Monday, June 17, 2013

Room 237

On the surface, Room 237 looks maddening; a collection of, to put it lightly, unorthodox interpretations of Stanley Kubrick's film adaptation of The Shining. The movie itself is fairly well-crafted, aside from an overreliance on gimmicky images (images of frightened movie audiences while discussing scary scenes, etc.) The narration of the subjects is juxtaposed nicely over scenes from The Shining, without ever showing the people being interviewed, which is a nice touch. It lets the theories, however odd they may be, stand on their own, and gives the odd ideas an otherworldliness that's very appropriate. While the premise makes the film sound like an exercise in enduring crazy ideas, Room 237 ultimately emerges as a fascinating look at how people think and how our own biases and experiences shape our perceptions and interpretations of art.
The theories about The Shining put forth in this documentary range from the mildly quirky (one sees it as an allegory for the European genocide of Native Americans, another sees a metaphor for the Holocaust) to the downright bizarre (a metaphor for the myth of the Minotaur, and Kubrick's confession that he helped fake the Apollo moon landing).
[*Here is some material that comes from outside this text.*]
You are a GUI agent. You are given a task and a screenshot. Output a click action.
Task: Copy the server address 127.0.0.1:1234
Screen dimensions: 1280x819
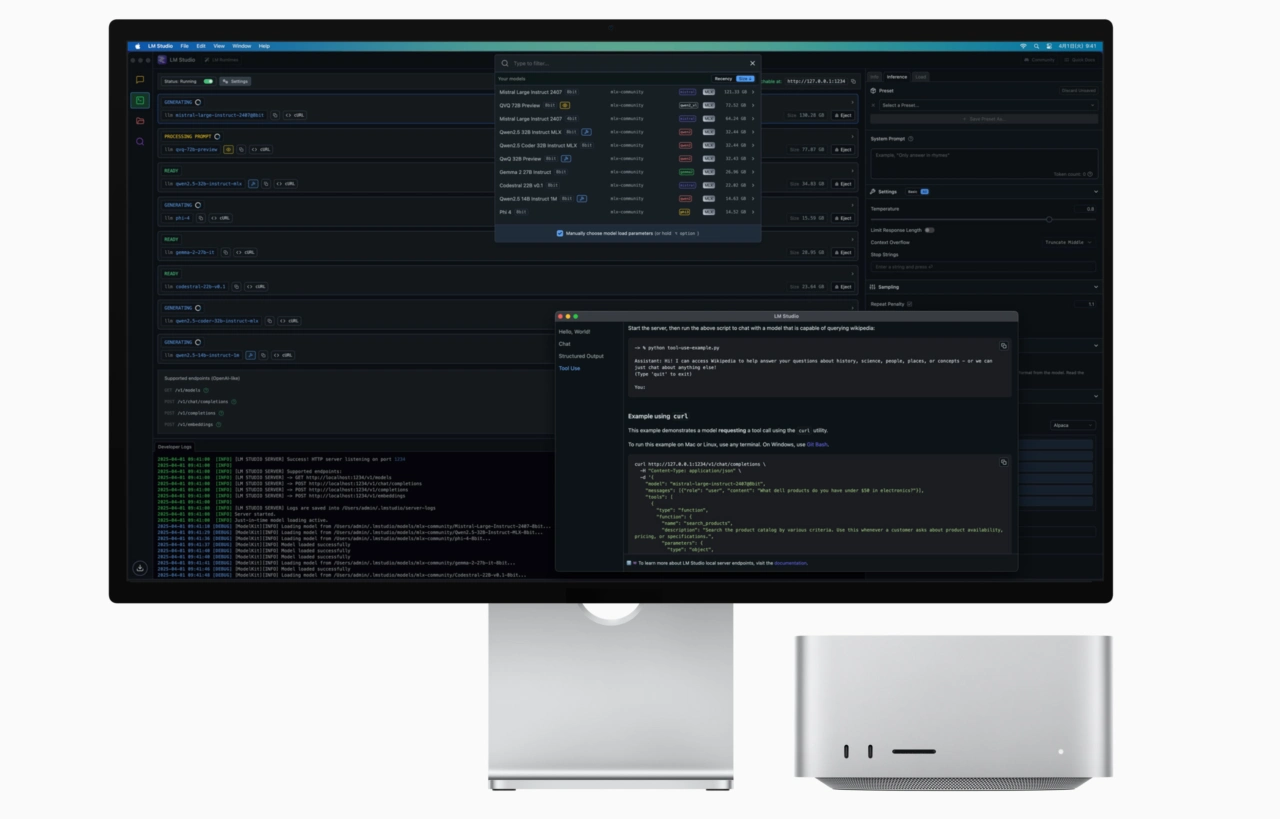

As Chuck Klosterman writes in his take on Room 237, this type of approach, which he calls "immersion criticism", wouldn't work with just any film. But The Shining was directed by Stanley Kubrick, who was not only reclusive and non-forthcoming when discussing his work (leaving much open to interpretation without input from the source), but was also notoriously meticulous about what went on screen. Actors who worked with him have mentioned doing 60 to 80 takes of even inconsequential scenes (if they were lucky), and shoots that stretched far behind schedule (the shoot for The Shining took over a year). Very few actors worked with Kubrick more than once (Peter Sellers and Kirk Douglas are the only ones I can recall). This was a director who demanded that every detail in every shot be exactly to his liking. As a result, the theorists in Room 237 can be forgiven for finding perceived meaning in the little things.
The most interesting aspect of the film is that it serves as an insight into the thought and interpretation process. Kubrick's version of The Shining differs vastly from the original novel. Stephen King famously hated it, and, knowing this, one interviewee in the documentary puts forth one of the more convincing "hidden meanings." In the book, the car the Torrance family drives to the hotel was red. Kubrick has them in a yellow car, and while they're driving, they pass an accident on the road showing a red car badly damaged. This, the theory posits, was Kubrick's middle finger to King.
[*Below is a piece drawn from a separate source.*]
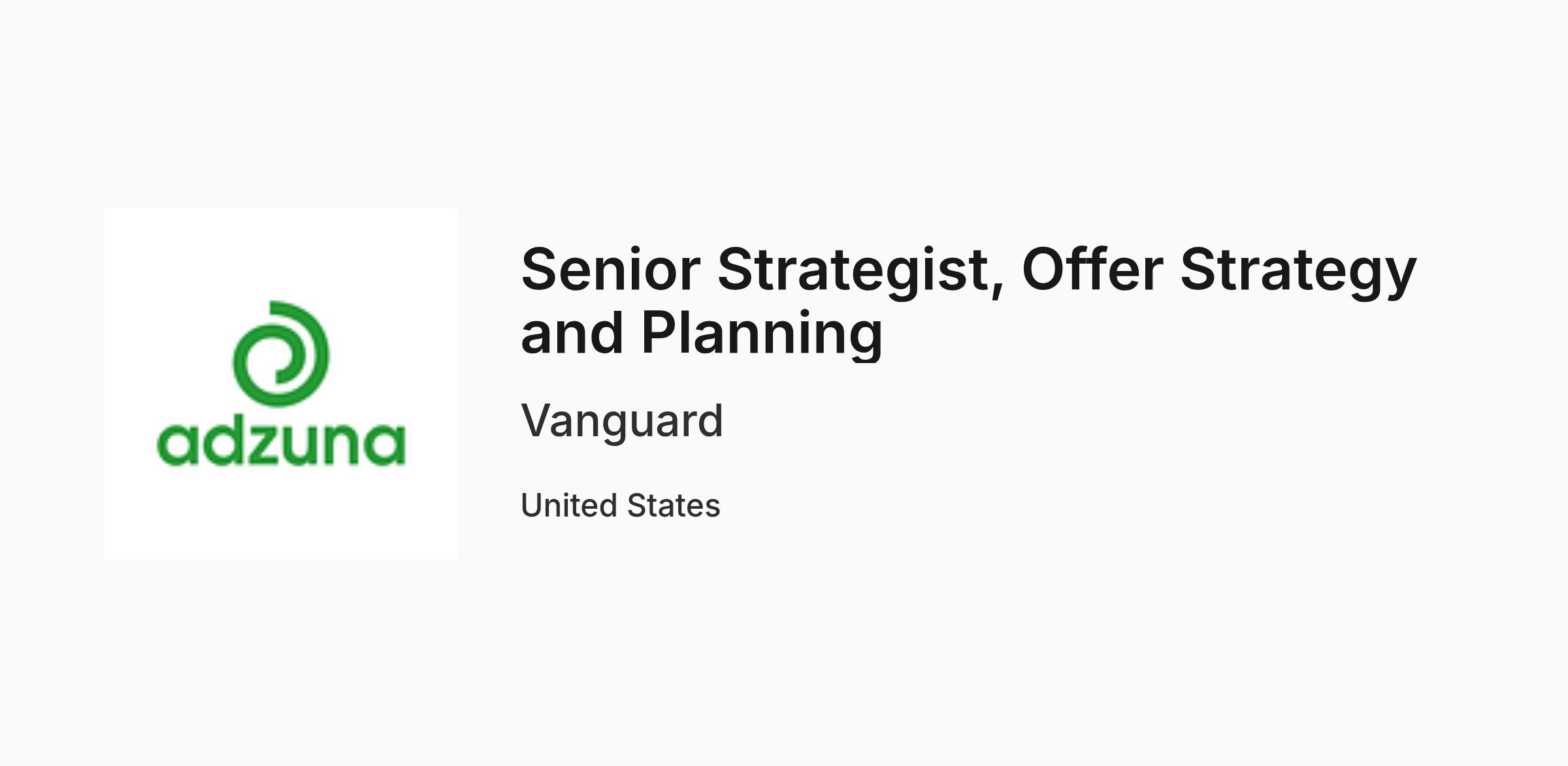The height and width of the screenshot is (766, 1568).
Task: Open the Senior Strategist job title
Action: pos(968,301)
Something that's easy to lose track of while becoming oddly enthralled by all the theories (they're crazy, but you still want to see where they're going with it) is, all of the people interviewed are watching the same movie. The same images, dialogue and plot, interpreted in a variety of different and very strange ways. In a film, which is a combination of visual, literary and theatrical art, there are so many facets, any of which a viewer can latch onto and use as the bases of our interpretation of the film as a whole. Some people notice numbers; the Shining/Holocaust theorist concentrates in part of appearances of the number 42, including 237, which, when multiplied, equals 42. Others notice images; the Minotaur theorist saw a picture that looked like a minotaur in the background in one scene and latched onto it, the "Kubrick faked the moon landing" theorist sees a scene of Danny wearing an "Apollo 11" shirt and builds his notion from there. Sometimes, we see something familiar; the Shining/Native American genocide theorist sees a box in the background bearing a Native American caricature and the name of a river near where he grew up, and from there sees other Native American motifs throughout the film, and builds his theory. The concept of seeing/perceiving one thing and building everything else around it has a name, confirmation bias, and it seems to be an innate part of human thought process. But, as Klosterman says, in the case of The Shining, the conspiratorial ideas put forth don't do any real harm, unlike political conspiracy theories. It's just a way, he says, of going deeper into an already mysterious film.
When watching Room 237, I had two thoughts. One, I wanted to watch The Shining again. Two, I noticed something new about The Shining, the prominence of the color red. There's a scene in a red bathroom, red furniture, and several characters wear red. Kubrick, a highly visual filmmaker, must have planned that, probably because red is a dramatic color evoking blood, and The Shining is a story of horror and bloodshed. Or maybe, taking things to the extremes of the theorists, all the red was a sign that the film was an allegory of Communism, or another element in the theory about Native Americans (who were called "red men"). Viewers may mock the subjects of Room 237 for their absurd ideas, but going down the rabbit hole of interpretation is easier than we'd like to admit.